Protein dynamics play an essential role in the functionality of biomolecules, and their behavior within dense environments presents a fascinating and complex field of study. Various factors, such as macromolecular crowding agents, have an impact on the dynamics of proteins in crowded conditions. Protein dysregulation in crowded cellular environments is associated with pathological conditions such as neurodegenerative diseases and blindness. The investigation of protein dynamics in solution plays a key role in various disciplines, including biophysics and pharmaceuticals, as it provides insights into essential aspects of protein behavior, aggregation, and interactions. However, due to the experimental challenges related to measuring dynamics on a molecular-length scale, the dynamics are still mostly unknown.

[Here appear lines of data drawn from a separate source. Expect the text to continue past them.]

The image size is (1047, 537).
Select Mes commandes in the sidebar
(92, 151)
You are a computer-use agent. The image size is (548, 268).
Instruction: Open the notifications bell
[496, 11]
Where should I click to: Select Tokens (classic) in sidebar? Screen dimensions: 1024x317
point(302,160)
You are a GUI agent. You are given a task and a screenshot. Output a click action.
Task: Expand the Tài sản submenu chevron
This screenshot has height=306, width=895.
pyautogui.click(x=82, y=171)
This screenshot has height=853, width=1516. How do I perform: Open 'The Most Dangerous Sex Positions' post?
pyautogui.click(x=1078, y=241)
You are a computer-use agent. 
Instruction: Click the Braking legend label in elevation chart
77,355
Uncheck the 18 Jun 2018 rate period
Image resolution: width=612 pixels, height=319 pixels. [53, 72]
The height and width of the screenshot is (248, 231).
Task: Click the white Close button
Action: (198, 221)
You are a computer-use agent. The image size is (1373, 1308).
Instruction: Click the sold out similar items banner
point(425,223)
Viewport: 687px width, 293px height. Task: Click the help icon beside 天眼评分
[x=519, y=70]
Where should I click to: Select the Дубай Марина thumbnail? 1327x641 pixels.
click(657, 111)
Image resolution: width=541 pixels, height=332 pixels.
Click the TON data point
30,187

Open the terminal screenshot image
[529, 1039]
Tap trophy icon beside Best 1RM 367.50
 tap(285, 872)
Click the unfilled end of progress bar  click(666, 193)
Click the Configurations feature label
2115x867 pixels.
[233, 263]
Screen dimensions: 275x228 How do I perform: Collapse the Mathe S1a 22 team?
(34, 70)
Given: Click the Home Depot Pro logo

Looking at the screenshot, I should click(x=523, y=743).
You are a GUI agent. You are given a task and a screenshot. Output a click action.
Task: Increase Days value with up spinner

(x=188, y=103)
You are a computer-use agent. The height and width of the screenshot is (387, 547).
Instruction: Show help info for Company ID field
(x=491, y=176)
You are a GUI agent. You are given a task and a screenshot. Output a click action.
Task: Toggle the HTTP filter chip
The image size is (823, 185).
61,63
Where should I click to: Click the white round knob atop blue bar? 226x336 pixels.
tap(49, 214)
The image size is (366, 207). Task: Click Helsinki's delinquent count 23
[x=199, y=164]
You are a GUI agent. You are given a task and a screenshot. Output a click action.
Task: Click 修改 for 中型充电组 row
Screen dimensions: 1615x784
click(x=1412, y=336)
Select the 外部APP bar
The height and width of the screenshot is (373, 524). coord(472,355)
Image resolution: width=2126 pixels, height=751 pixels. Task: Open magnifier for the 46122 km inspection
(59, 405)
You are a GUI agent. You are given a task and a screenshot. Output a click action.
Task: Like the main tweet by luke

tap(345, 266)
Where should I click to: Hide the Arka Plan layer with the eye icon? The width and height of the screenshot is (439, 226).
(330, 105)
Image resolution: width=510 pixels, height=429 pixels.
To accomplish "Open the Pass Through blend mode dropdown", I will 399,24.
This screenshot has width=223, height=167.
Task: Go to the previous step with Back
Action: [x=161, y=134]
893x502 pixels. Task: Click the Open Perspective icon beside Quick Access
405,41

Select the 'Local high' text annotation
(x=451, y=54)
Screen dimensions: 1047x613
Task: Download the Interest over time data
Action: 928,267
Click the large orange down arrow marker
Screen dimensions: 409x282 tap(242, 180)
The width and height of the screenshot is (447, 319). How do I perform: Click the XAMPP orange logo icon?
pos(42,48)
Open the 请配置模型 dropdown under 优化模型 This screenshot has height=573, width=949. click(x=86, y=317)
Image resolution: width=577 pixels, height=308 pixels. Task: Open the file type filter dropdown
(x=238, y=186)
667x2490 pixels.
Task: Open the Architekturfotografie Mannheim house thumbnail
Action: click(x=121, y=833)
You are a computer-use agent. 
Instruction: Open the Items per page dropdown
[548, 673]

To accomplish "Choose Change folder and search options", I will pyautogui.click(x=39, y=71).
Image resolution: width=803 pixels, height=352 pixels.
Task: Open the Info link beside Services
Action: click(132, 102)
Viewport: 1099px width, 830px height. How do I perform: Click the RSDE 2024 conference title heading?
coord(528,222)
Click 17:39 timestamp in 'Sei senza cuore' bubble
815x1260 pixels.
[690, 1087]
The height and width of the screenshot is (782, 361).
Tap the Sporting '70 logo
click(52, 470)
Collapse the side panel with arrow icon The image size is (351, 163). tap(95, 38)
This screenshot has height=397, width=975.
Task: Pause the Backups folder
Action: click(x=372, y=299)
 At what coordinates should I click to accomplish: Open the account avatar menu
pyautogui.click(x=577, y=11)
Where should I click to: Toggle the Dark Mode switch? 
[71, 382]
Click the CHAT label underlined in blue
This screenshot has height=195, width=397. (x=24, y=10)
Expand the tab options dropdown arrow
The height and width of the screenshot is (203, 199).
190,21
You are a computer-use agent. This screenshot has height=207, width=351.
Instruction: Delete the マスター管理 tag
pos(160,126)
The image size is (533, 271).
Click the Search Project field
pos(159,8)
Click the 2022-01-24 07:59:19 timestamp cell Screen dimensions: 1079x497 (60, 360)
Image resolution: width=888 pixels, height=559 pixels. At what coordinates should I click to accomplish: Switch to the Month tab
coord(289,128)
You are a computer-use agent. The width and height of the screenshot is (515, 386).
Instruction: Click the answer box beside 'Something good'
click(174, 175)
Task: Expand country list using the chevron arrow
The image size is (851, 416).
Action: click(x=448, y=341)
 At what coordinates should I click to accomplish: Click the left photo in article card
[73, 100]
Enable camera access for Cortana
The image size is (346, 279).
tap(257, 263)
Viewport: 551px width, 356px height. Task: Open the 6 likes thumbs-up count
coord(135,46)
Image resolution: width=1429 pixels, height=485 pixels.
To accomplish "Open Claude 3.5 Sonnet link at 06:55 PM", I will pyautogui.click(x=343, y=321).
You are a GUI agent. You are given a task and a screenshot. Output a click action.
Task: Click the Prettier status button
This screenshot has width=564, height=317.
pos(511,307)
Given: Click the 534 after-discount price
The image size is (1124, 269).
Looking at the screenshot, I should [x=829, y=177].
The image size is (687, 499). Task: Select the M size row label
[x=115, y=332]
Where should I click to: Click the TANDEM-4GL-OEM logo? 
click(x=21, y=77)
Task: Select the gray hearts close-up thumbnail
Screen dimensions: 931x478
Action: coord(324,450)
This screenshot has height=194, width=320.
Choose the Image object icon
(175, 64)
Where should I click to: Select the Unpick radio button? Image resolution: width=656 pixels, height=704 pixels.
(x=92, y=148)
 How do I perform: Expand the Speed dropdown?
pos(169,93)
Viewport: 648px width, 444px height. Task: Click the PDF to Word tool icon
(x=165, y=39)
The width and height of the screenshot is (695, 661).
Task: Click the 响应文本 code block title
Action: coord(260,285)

X-ray photon correlation spectroscopy (XPCS) has been considered an excellent technique for investigating protein dynamics at molecular-length scales. This thesis provides a comprehensive description of a current study that explores the potential and limitations related to the use of XPCS to determine the dynamics of protein solutions (specifically IgG+PEG and BSA+YCl$_3$) at molecular length scales. Additionally, it examines the impact of dose rate on X-ray-induced dynamics in highly concentrated antibody-protein solutions. A comprehensive understanding of the capabilities and limitations of XPCS is essential for optimizing its potential to enhance our understanding about protein dynamics and its various applications in different disciplines.
XPCS has several notable advantages, including the ability to achieve spatial resolution at the nanoscale. Additionally, XPCS demonstrates compatibility with a wide range of sample environments, encompassing aqueous and opaque solutions. Moreover, XPCS enables the determination of collective dynamics within the studied systems. Although this approach has numerous advantages, it is also constrained by a number of obstacles. This study addresses the challenges related to radiation damage, data analysis complexities, and the necessity for coherent X-ray sources.
Furthermore, this work presents a new dimension of the research, focusing on the influence of X-ray dose rates on the corresponding dynamics in concentrated solutions of proteins. By systematically varying the dose rates, this research aims to evaluate how X-ray radiation influences protein dynamics and interactions in crowded environments. This exploration has implications for both biophysical research and the field of soft matter, where X-ray-based techniques are becoming increasingly relevant.